Proto- and telotroch well developed. Nototrochs and dorso-lateral grasping cilia from chaetiger 3 onwards. Neurotroch narrow, triangular, extending posteriorly over peristomial lip to end of chaetiger 1. Two pairs of small companion ciliated cells present on peristomial lip on sides of neurotroch. Ventral ciliated pit absent. Gastrotrochs on chaetigers 3, 5, 7 and 12. Gastrotroch on chaetigers 3 composed of one pair of small oval cells situated close to midline; that on chaetiger 5 of four pairs of large transversally elongated cells with long cilia; on chaetiger 7 of six pairs of large transverse cells with long cilia; and on chaetiger 12 of four pairs of small cells with short cilia.

Branchiae not yet developed. Pygidium small, with middorsal incision.

Glandular pouches in neuropodia of chaetigers 6–11, largest and double in each neuropodium in chaetigers 6 and 7, single in other neuropodia.

Large lateral lips of peristomium lined with numerous short cilia, sparsely scattered long compound motile cirri and forming voluminous vestibulum ( Fig. 11E View FIGURE 11 ). Ventral peristomial lip triangular, extending over first chaetiger. Digestive tract transparent, without particular pigment. Narrow esophagus extending to end of chaetiger 3. Numerous lipid globules, each up to 20 µm in diameter, present in wall of voluminous midgut. Ventral buccal bulb and gizzard-like structure absent. Circulatory system fully developed and functional; wall of main dorsal blood vessel contracting, pumping blood in anterior direction. Blood without colored pigment. Two pairs of protonephridia in chaetigers 1 and 2. Adult nephridia in chaetigers 4–10.
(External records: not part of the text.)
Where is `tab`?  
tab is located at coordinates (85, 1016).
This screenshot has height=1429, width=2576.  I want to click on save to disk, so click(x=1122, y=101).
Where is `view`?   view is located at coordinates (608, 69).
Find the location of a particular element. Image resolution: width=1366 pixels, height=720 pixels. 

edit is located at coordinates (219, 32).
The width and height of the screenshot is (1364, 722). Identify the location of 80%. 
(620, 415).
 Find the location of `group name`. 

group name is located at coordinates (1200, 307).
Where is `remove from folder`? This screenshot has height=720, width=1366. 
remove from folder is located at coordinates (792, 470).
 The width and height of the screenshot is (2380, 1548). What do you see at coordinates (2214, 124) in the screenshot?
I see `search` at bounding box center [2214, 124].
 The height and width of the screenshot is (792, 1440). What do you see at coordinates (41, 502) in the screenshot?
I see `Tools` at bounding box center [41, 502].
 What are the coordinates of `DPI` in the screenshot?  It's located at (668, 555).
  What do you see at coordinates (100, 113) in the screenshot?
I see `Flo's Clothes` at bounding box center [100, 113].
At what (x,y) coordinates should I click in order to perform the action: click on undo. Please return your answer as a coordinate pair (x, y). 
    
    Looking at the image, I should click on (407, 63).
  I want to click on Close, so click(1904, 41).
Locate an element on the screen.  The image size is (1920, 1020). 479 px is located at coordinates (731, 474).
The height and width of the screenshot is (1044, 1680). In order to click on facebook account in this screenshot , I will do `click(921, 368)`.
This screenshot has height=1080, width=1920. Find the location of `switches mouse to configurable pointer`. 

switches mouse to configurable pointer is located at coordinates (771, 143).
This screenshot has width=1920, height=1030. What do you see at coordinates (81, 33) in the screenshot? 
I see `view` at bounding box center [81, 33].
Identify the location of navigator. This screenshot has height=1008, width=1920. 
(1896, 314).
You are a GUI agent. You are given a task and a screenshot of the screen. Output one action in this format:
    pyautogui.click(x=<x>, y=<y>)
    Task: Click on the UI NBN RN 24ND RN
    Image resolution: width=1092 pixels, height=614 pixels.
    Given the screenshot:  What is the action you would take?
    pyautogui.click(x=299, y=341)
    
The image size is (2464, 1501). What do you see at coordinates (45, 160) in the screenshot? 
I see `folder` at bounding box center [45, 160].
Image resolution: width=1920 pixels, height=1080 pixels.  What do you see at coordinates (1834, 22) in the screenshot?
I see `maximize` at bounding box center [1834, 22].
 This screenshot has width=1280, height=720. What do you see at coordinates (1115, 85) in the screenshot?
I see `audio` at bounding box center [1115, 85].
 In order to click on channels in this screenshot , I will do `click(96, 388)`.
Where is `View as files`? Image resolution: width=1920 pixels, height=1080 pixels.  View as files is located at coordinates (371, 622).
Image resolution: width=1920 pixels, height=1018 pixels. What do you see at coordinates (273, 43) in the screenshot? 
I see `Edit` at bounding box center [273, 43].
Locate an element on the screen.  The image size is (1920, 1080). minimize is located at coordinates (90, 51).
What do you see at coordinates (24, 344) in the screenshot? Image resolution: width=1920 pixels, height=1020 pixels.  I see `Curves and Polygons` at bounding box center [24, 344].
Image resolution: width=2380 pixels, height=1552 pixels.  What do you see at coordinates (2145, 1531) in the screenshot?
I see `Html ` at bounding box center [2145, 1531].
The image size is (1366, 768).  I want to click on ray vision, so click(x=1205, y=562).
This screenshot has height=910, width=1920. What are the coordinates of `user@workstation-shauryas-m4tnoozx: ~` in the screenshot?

The 14-chaetiger larvae are about 950 µm long ( Fig. 11G–I View FIGURE 11 ). They appear similar to previous stage but differ by the presence of slightly longer palps with shallow frontal groove lined with fine cilia, 3–4 pennoned spines and 1–2 simple falcate spines in each notopodium of chaetiger 5, and three pairs of short branchiae on chaetigers 7–9.

Remarks. Pseudopolydora rosebelae was originally described from the states of São Paulo and Rio de Janeiro ( Brazil) by Radashevsky & Migotto (2009) ( Fig. 12 View FIGURE 12 ). Since then, outside of Brazil, this species has only been reported from Florida ( Bogantes et al. 2021). Adults are unique among spionids for their pigmentation pattern (intense black and white pigment on the dorsal side of the head and anterior chaetigers), dorsal hood over the second chaetiger, and transparent blood without colored respiratory pigment. This species is rare, and all mature worms examined to date were females. Very few individuals have been found in Belize, Brazil, Thailand, Florida and Hawaii, and here we report for the first time 11 individuals from Vietnam despite intensive collections in this region (see Britayev & Pavlov 2007, 2012, 2013). Molecular data on this species has not been available to date. Genetic comparison of specimens from Brazil and Vietnam performed in this study showed that they are conspecific ( Fig. 1 View FIGURE 1 ; Table S6).

An anterior fragment of a small worm similar to P. rosebelae was found off Lizard Island (Queensland, Australia) by Radashevsky (2015). The fragment differed from the Brazilian spcimens in the absence of black pigment on the anterior chaetigers and was therefore tentatively identifed as P. cf. rosebelae . Genetic comparison of specimens from Brazil and and Vietnam with the single specimen from Australia performed in this study showed that they are not conspecific ( Fig. 1 View FIGURE 1 ; Table S6). The Australian specimen is described below as a new species, P. nivea sp. nov.

Of the 12 examined individuals from Brazil (up to 20 mm long, with 45–55 chaetigers), six worms were with palps, of which two individuals (with 48 and 50 chaetigers) had only yellowish pigment along the frontal ciliated groove, and four individuals separately had 6, 7, 21 (holotype) and 22 small black transverse bands regularly arranged along each palp ( Radashevsky & Migotto 2009: fig. 2B). Most examined worms from Vietnam were small, up to 10 mm long, with 45 chaetigers, and had only dark yellowish pigment on palps ( Fig. 8A, B View FIGURE 8 ); one 55-chaetiger individual had characteristic black transverse bands on palps ( Fig. 10C View FIGURE 10 ).

Distribution. Complete information on earlier and new records of P. rosebelae is given in Table S2 (mapped in Fig. 12 View FIGURE 12 ).